** begin Text to read **
When I first saw a Lollipop Chainsaw ad in a magazine, my heart started pounding. And then, dread settled in. I knew I would get into serious trouble if my mom caught me staring. I quickly slipped the magazine under my childhood bed, trying to conceal the evidence that I had unknowingly bought it and had the nerve to look at its cheekiness. I still remember Juliet Starling’s intense gaze: the lollipop-sucking, chainsaw-wielding cheerleader who, peering through the page, looked at me knowingly. “You want to play this game,” she told me with nothing but a smirk.
Middle school was the perfect age to obsess over world-ending scenarios sparked by a video game ad, which, to this day, I believe my kind mother remains unaware of. In fact, the world didn’t end on that fateful day. I grew up, attended college, married, and my life continued smoothly. But like every other elder Gen-Z, I was afflicted with a strange nostalgia fueled by FOMO. In a marathon to revisit the games I had missed during my strict upbringing (such as Mass Effect and Assassin’s Creed), I picked up a copy ofLollipop Chainsaw. It was a great distraction with a bouncy and vibrant gameplay that equally pleased my 13- and 23-year-old selves. And so, Juliet Starling proved right all along: I did want to play this game.
** end Text to read **
> [Tasks for this exercise]:
1. Answer these questions about the Lollipop Chainsaw passage:
(a) Where did the writer hide the magazine?
(b) Which two games are named as ones missed during the writer's strict upbringing?
(c) What tool does Juliet Starling wield?
2. Write out the Lollipop Chainsaw passage from "When I first" up to and including "but a smirk.".
** begin Data **
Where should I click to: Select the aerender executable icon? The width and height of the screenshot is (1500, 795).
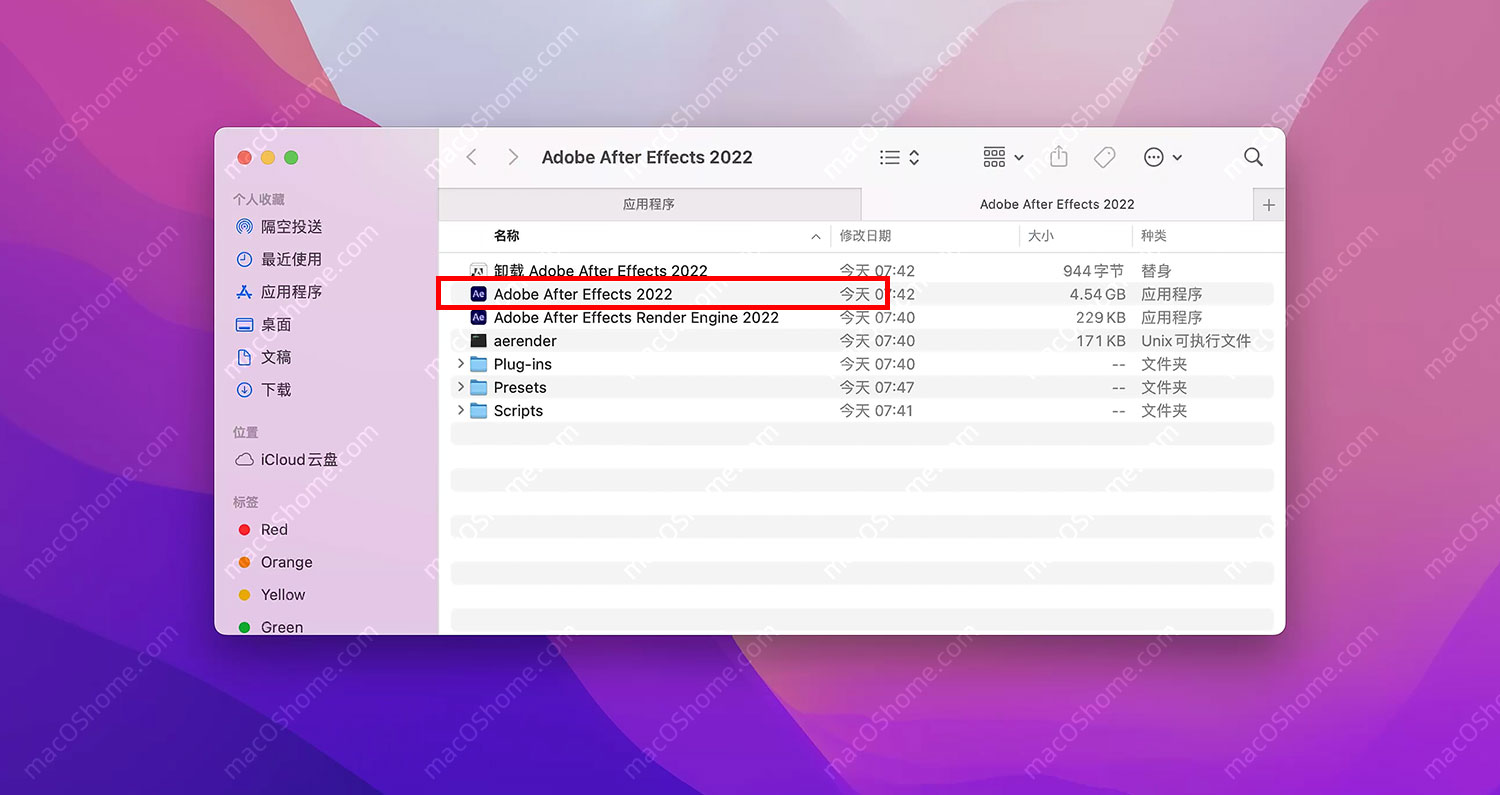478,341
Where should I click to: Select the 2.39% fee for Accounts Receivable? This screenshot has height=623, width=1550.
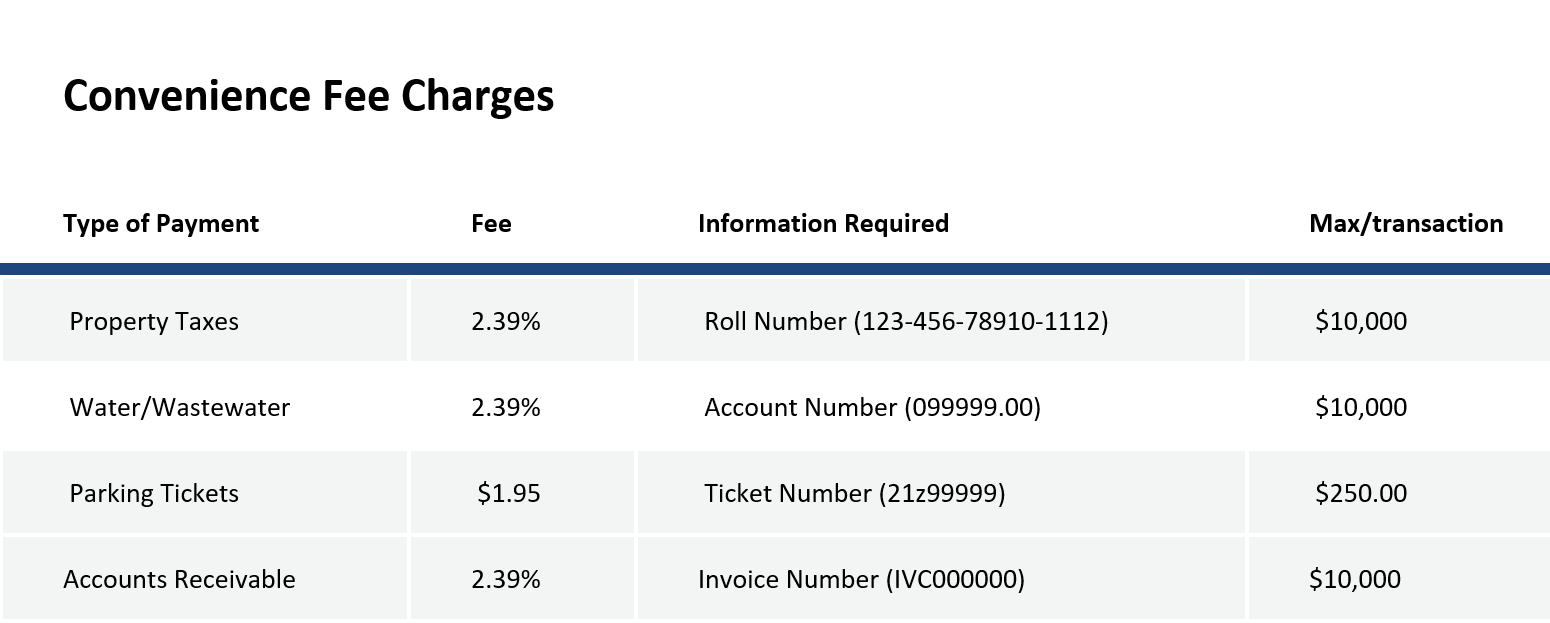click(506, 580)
** end Data **
> [Answers for this exercise]:
1.
(a) Under the writer's childhood bed.
(b) Mass Effect and Assassin's Creed.
(c) A chainsaw.

2.
When I first saw a Lollipop Chainsaw ad in a magazine, my heart started pounding. And then, dread settled in. I knew I would get into serious trouble if my mom caught me staring. I quickly slipped the magazine under my childhood bed, trying to conceal the evidence that I had unknowingly bought it and had the nerve to look at its cheekiness. I still remember Juliet Starling’s intense gaze: the lollipop-sucking, chainsaw-wielding cheerleader who, peering through the page, looked at me knowingly. “You want to play this game,” she told me with nothing but a smirk.